• [Exercise]
When you reach the line containing "Identify the click" in the entries below, start writing out each line exactly, and stop after the line containing "see details (1064, 623)".
── Records shown
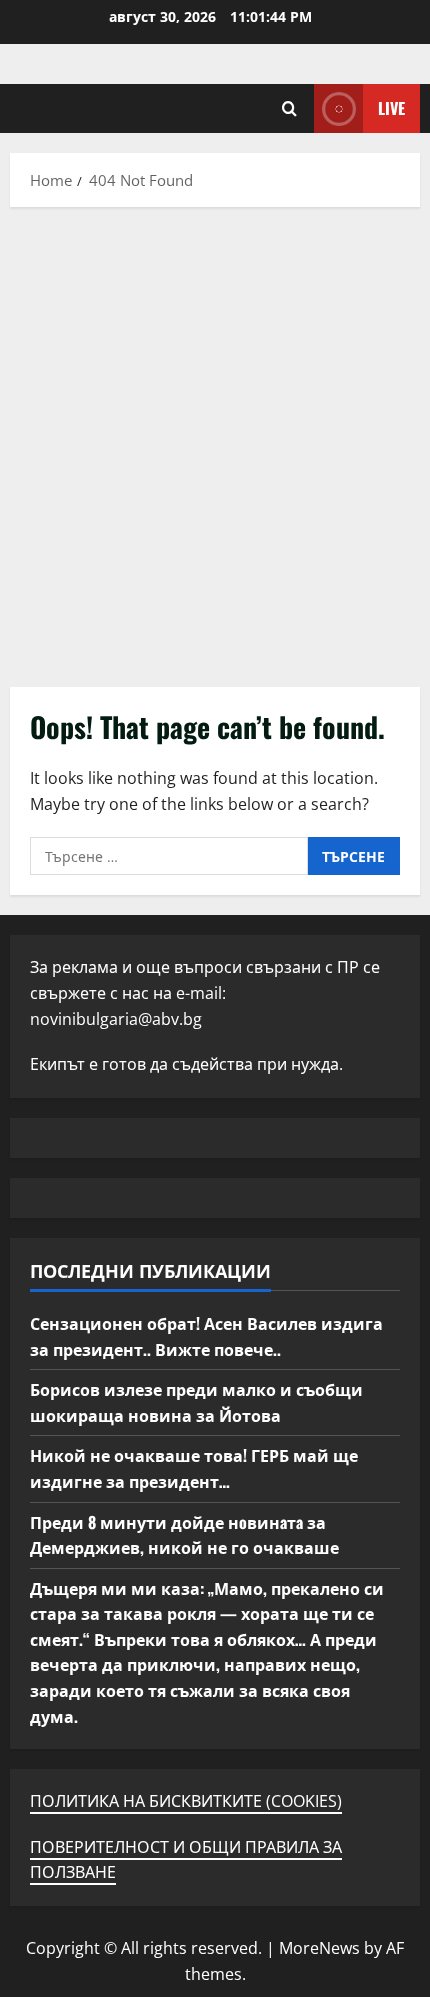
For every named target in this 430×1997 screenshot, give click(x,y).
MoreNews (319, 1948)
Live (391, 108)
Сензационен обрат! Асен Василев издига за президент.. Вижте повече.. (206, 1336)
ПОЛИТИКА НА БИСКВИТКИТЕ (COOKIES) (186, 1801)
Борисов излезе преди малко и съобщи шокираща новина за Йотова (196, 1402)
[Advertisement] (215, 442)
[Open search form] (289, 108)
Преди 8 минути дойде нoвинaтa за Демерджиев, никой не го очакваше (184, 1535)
────
── Records shown
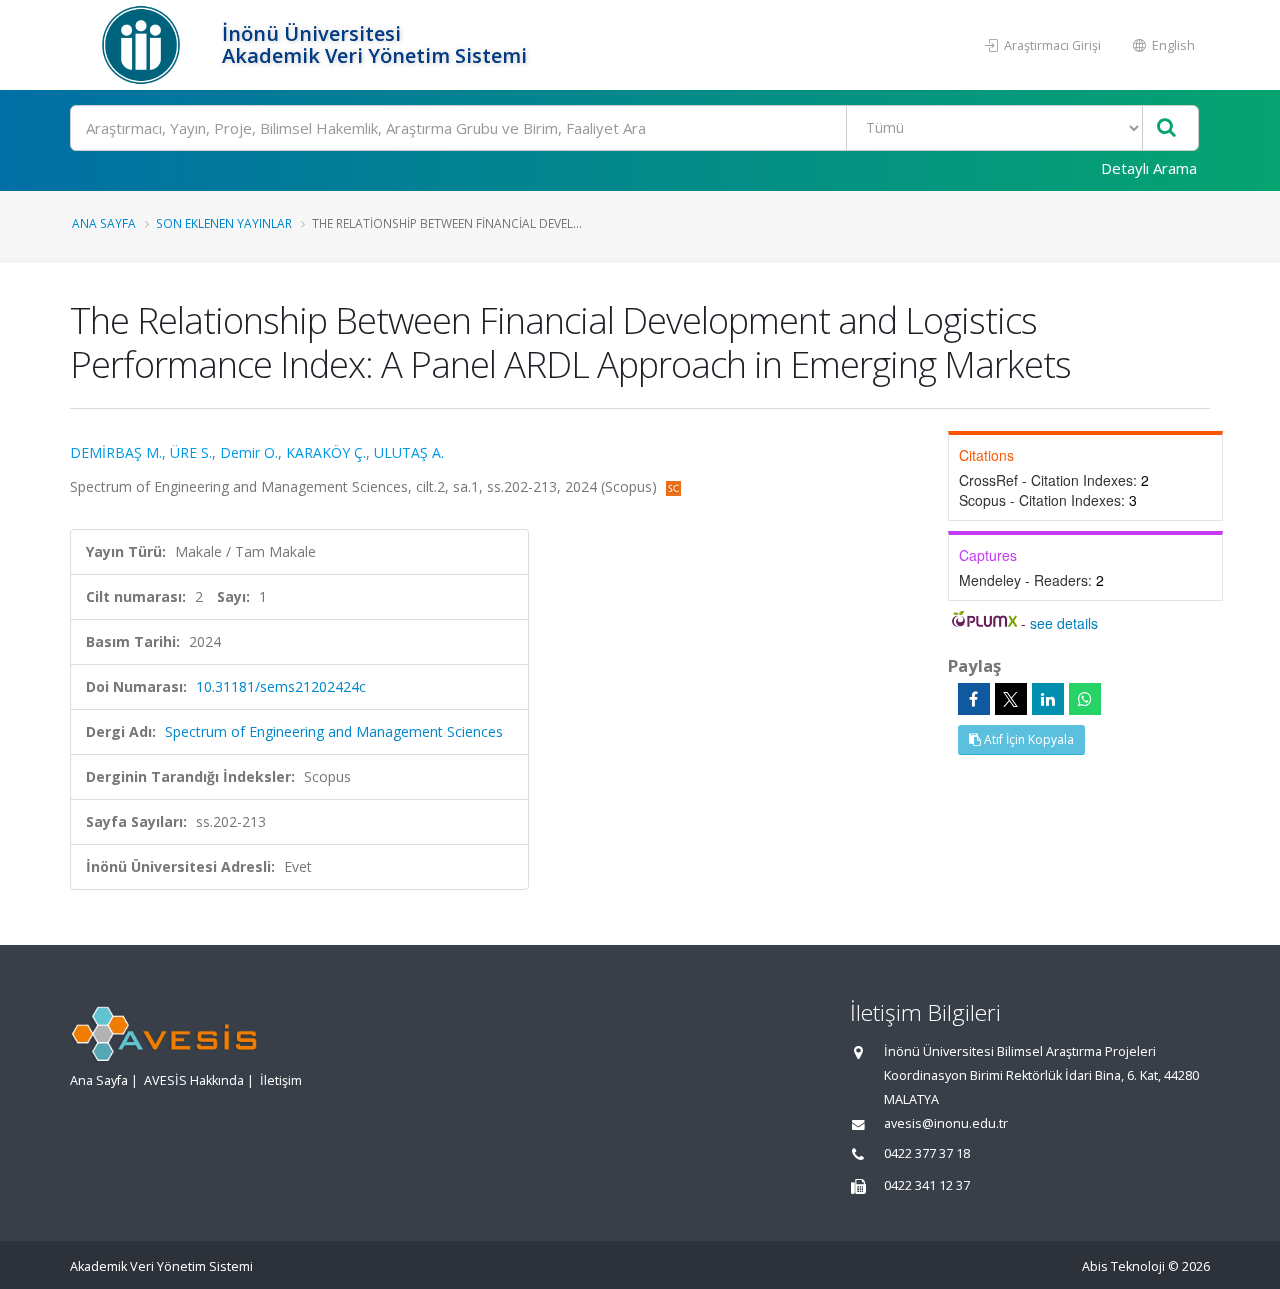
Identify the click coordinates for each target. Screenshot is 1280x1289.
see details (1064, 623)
────
• [Written response]
Identify the click coordinates for each target. Screenshot is 1280x1289.
see details (1064, 623)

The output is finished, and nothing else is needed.